Colectividades de Cultura, Recreio e Desporto nos 40 anos da Constituição da República Portuguesa de 1976

Nº 1735 - Primavera 2016
Publicado em Economia Social por: Augusto Flor (autor)

Este ano comemoram-se os 40 anos da aprovação, promulgação e publicação da Constituição da República Portuguesa de cariz democrático no seguimento da Revolução de 25 de Abril de 1974. Comemoram-se igualmente os 40 anos das primeiras eleições autárquicas em democracia. Quer uma quer outra efeméride, têm muito a ver com o movimento associativo popular que aqui nos trás. Contudo, este associativismo não "cai do céu". Talvez seja justo afirmarmos que é uma construção social com base nas necessidades e iniciativa popular de caracter informal, por um lado, e um processo formal e legislativo por outro.

O processo de construção formal do associativismo

Segundo a Constituição Política da Monarquia de 1822 -Artigo 7.º "A Livre communicação dos pensamentos é um dos mais preciosos direitos do homem. Todo o Portuguez pode conseguintemente, sem dependencia de censura previa, manifestar suas opiniões em qualquer materia".Podemos assim afirmar que era dado o primeiro passo para, no plano formal, se instituir o que mais tarde viria a ser o associativismo.

▶ _Dados fornecidos_:
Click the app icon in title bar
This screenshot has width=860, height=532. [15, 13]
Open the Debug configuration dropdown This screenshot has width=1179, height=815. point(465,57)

▶ _Exercícios_:
**A.** Responda a estas perguntas com base no texto sobre o associativismo:
(i) Além da Constituição, que outro acontecimento faz 40 anos em 2016?
(ii) Que artigo de que constituição é citado?
(iii) A seguir a que revolução foi feita a Constituição de 1976?
**B.** Prossiga o texto sobre o associativismo a partir do ponto em que termina.

▶ _Respostas_:
**A.**
(i) As primeiras eleições autárquicas em democracia.
(ii) O Artigo 7.º da Constituição Política da Monarquia de 1822.
(iii) A Revolução de 25 de Abril de 1974.

**B.**
Por seu turno, a Carta Constitucional da Monarquia Portuguesa de 1826, afirma, no seu Artigo 145.º "Todos podem communicar os seus pensamentos por palavras, escriptos, e publica-los pela Imprensa sem dependencia de censura", dava o segundo passo, decisivo para quem associasse a liberdade de pensamento à liberdade de expressão.

A Constituição da Monarquia Portuguesa de 1838 vem consolidar este processo ao afirmar no seu Artigo 14.º "Todos os Cidadãos tem o direito de se associar na conformidade das leis" o que, vem consolidar todos os direitos e liberdades antecedentes - pensamento, expressão e reunião.

A instauração da República em 5 de Outubro de 1910, alterou o regime e sistema político vigente em Portugal e conduziu a uma nova Constituição, neste caso, da República Portuguesa, aprovada e publicada em 1911 onde se podia ler no seu Artigo 14.º "O Direito de reunião e associação é livre. Leis especiaes determinarão a forma e condições do exercicio". Estamos perante um reconhecimento formal da maior importância para a sociedade portuguesa que impulsionou o surgimento de novas associações.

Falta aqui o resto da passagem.